En las sociedades burguesas modernas las secuelas de la pereza, sin embargo, no necesariamente tienen relación con la productividad. Hoy hasta los seres más productivos sienten culpa de practicar la nada, aun en los permitidos recreos del trabajo. Antes se pensaba que si uno hacía ocio, estaba perdiendo la posibilidad de ganar dinero. Hoy, si uno cae en el ocio, piensa que se está perdiendo algo importantísimo que está pasando en otra parte. Algo que debe gozar o realizar y que no debe perderse.

Esa extraña inquietud debe mucho a este mundo de opciones diversas, planos múltiples y mandatos infinitos. Por mandatos me refiero a mantenerse en forma con distintas clases de gimnasias, aventurarse en nuevas tecnologías, estudiar de manera perpetua, asistir a cursos, ver películas, leer todo lo que se puede, visitar lugares imperdibles, hacer terapias, practicar el sexo con intensidad, y otros asuntos de vida o muerte. Los mandatos que nos tienen corriendo interminablemente como cobayos en la ruedita de la vida.

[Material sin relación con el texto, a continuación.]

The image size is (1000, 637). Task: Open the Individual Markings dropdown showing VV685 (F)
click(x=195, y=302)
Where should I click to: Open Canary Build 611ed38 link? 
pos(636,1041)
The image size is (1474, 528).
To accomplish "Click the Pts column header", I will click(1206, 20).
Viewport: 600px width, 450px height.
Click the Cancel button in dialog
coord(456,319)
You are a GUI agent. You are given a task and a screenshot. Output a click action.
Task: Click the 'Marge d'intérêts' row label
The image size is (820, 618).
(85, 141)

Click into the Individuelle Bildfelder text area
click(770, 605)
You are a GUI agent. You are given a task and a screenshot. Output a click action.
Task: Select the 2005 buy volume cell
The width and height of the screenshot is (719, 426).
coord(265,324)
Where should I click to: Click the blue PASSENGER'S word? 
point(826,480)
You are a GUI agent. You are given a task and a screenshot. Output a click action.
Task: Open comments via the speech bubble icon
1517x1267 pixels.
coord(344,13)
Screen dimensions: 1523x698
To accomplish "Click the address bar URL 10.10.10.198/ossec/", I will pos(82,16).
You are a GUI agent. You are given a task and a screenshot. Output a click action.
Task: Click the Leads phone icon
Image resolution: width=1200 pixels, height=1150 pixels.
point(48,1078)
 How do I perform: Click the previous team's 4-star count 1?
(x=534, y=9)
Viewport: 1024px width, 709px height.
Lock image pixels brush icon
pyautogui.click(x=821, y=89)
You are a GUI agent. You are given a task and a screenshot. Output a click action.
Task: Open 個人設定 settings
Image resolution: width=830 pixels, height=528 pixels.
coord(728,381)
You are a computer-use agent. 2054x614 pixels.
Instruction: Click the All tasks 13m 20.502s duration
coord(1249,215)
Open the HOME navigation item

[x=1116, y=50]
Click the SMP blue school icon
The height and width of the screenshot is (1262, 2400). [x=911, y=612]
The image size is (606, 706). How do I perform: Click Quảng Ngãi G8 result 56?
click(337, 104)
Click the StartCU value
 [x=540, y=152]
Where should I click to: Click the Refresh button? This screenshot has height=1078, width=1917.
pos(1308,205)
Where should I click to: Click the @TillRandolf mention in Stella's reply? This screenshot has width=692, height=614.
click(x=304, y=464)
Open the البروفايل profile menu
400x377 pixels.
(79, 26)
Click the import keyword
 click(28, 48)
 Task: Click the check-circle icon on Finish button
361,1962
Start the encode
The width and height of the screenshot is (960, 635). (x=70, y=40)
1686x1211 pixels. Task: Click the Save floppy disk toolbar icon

La filósofa Diana Cohen Agrest revela, en la nota de tapa de esta edición, cómo el hombre fue creando asombrosos instrumentos y rebusques -desde el control remoto y los celulares hasta el delivery- para responder a la humana necesidad de la pereza. Y sin embargo, cuantas más herramientas tenemos, más cosas queremos hacer. No hay herramienta que calme esa ansiedad como de año nuevo. La rueda gira y gira, y nosotros estamos siempre cansados y con la tremenda culpa de que dejamos de hacer algo obligatorio y esencial: seremos, por lo tanto, castigados a raíz de esa deserción imperdonable.

No recuerdo, en este momento, más de cuatro días seguidos de pereza consciente. Dios o el diablo siempre me persiguen para que no me distraiga. Porque el sacrificio, como todo el mundo sabe, es lo más grande que hay.